Work instructions
Quote exactly the lines from the start of the entries to the one with "Task: Disable the Resource column toggle", both ends included.

Material provided
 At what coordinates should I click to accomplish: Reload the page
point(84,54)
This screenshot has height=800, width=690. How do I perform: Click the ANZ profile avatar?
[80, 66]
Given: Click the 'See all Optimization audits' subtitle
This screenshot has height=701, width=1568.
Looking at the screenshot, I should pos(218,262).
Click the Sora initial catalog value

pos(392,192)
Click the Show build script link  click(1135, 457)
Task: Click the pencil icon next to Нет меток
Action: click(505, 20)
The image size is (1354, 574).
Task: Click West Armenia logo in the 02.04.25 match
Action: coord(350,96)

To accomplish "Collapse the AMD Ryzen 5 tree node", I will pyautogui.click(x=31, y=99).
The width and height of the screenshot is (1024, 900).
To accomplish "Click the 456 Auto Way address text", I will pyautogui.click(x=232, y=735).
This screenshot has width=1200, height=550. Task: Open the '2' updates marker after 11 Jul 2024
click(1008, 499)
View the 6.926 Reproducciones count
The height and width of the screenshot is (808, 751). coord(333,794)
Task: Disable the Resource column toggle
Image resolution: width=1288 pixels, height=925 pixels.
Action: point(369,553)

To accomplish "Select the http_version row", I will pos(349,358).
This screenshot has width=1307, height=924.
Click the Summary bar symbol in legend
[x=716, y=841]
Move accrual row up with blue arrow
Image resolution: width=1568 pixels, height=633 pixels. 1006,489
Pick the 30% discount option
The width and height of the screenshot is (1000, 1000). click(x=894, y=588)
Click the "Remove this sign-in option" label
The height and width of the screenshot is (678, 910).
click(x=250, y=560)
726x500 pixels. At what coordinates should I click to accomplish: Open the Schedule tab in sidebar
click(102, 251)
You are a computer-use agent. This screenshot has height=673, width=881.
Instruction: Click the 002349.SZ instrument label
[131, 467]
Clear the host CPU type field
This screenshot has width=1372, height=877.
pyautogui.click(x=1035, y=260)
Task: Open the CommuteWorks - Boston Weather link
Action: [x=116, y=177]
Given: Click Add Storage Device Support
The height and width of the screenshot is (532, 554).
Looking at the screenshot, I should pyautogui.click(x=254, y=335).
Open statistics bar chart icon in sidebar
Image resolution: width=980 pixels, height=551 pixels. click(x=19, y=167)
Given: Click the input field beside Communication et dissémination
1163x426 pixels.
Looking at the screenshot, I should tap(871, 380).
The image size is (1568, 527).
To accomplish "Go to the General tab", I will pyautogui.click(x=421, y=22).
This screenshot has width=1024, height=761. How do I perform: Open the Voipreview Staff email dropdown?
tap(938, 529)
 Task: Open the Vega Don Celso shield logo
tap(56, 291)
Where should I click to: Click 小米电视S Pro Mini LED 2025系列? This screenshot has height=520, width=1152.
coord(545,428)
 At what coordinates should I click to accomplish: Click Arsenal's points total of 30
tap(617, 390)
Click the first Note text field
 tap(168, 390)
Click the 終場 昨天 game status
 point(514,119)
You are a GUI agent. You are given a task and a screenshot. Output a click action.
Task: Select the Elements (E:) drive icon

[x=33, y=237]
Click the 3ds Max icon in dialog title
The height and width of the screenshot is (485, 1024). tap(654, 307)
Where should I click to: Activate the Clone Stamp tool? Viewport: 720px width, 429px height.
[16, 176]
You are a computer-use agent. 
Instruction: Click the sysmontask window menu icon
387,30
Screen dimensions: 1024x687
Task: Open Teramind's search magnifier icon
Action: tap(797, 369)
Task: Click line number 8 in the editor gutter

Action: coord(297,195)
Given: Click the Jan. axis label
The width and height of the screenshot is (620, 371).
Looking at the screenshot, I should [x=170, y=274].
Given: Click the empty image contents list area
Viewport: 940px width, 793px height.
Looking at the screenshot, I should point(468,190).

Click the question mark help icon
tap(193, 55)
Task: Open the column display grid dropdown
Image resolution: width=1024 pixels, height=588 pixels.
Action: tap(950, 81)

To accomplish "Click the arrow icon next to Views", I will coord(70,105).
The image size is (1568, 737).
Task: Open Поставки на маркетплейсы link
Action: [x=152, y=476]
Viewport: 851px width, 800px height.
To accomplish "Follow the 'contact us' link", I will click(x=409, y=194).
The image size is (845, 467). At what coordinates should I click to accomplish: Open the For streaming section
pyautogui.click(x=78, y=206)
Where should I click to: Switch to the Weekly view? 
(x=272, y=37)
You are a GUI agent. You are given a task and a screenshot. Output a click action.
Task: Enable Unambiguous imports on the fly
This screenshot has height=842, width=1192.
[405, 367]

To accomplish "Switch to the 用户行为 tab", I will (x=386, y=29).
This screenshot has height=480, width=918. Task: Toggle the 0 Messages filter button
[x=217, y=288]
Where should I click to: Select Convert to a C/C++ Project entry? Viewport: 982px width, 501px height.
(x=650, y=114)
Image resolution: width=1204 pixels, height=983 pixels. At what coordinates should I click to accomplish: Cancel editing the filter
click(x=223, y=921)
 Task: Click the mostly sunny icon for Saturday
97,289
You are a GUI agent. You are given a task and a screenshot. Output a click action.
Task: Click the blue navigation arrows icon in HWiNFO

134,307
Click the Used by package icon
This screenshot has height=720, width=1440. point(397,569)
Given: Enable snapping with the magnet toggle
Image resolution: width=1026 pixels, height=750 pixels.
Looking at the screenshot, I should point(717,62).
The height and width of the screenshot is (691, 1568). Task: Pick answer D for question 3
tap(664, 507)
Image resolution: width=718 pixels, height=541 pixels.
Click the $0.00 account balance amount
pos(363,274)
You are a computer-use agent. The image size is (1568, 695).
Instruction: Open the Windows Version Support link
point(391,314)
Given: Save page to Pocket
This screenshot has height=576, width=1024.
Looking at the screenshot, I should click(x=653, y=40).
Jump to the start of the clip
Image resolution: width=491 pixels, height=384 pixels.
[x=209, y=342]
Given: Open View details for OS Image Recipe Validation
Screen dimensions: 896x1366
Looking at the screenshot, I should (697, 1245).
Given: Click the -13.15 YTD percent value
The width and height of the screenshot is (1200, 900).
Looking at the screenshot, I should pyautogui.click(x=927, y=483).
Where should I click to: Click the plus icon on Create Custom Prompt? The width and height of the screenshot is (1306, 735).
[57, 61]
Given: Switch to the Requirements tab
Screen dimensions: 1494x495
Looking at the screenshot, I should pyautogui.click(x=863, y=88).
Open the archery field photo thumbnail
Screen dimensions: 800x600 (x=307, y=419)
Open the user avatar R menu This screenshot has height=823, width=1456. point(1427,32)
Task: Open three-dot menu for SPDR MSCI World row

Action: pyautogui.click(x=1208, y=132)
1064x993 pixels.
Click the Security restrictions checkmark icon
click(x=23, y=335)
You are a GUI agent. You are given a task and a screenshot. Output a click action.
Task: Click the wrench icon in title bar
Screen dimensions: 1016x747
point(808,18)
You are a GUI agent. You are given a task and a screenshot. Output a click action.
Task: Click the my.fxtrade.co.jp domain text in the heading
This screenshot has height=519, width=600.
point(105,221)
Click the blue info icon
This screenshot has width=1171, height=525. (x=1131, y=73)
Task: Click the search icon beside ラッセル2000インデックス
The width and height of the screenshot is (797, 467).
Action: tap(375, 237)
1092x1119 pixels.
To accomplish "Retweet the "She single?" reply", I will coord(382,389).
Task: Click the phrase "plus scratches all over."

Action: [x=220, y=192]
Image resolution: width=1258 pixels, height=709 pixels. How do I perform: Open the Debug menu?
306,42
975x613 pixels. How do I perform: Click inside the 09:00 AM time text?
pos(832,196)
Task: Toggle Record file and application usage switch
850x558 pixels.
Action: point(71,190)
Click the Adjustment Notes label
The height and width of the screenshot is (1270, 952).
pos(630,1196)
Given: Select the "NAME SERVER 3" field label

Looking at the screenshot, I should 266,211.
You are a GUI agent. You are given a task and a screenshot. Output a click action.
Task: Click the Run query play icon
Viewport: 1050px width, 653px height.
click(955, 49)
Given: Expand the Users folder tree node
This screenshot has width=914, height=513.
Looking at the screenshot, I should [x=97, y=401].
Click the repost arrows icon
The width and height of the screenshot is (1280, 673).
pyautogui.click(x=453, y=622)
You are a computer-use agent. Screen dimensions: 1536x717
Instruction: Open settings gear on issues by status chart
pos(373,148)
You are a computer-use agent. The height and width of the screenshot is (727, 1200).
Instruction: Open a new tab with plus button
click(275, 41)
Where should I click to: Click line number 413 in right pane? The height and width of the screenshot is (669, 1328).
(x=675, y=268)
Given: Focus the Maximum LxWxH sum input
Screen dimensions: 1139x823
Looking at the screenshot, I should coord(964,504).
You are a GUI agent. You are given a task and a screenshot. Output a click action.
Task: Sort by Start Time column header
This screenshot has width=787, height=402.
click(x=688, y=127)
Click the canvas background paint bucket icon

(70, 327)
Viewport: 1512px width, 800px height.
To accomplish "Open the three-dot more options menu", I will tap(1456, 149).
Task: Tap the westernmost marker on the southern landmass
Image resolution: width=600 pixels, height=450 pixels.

Solved exercise
 At what coordinates should I click to accomplish: Reload the page
point(84,54)
This screenshot has height=800, width=690. How do I perform: Click the ANZ profile avatar?
[80, 66]
Given: Click the 'See all Optimization audits' subtitle
This screenshot has height=701, width=1568.
Looking at the screenshot, I should pos(218,262).
Click the Sora initial catalog value

pos(392,192)
Click the Show build script link  click(1135, 457)
Task: Click the pencil icon next to Нет меток
Action: click(505, 20)
The image size is (1354, 574).
Task: Click West Armenia logo in the 02.04.25 match
Action: coord(350,96)

To accomplish "Collapse the AMD Ryzen 5 tree node", I will pyautogui.click(x=31, y=99).
The width and height of the screenshot is (1024, 900).
To accomplish "Click the 456 Auto Way address text", I will pyautogui.click(x=232, y=735).
This screenshot has width=1200, height=550. Task: Open the '2' updates marker after 11 Jul 2024
click(1008, 499)
View the 6.926 Reproducciones count
The height and width of the screenshot is (808, 751). coord(333,794)
Task: Disable the Resource column toggle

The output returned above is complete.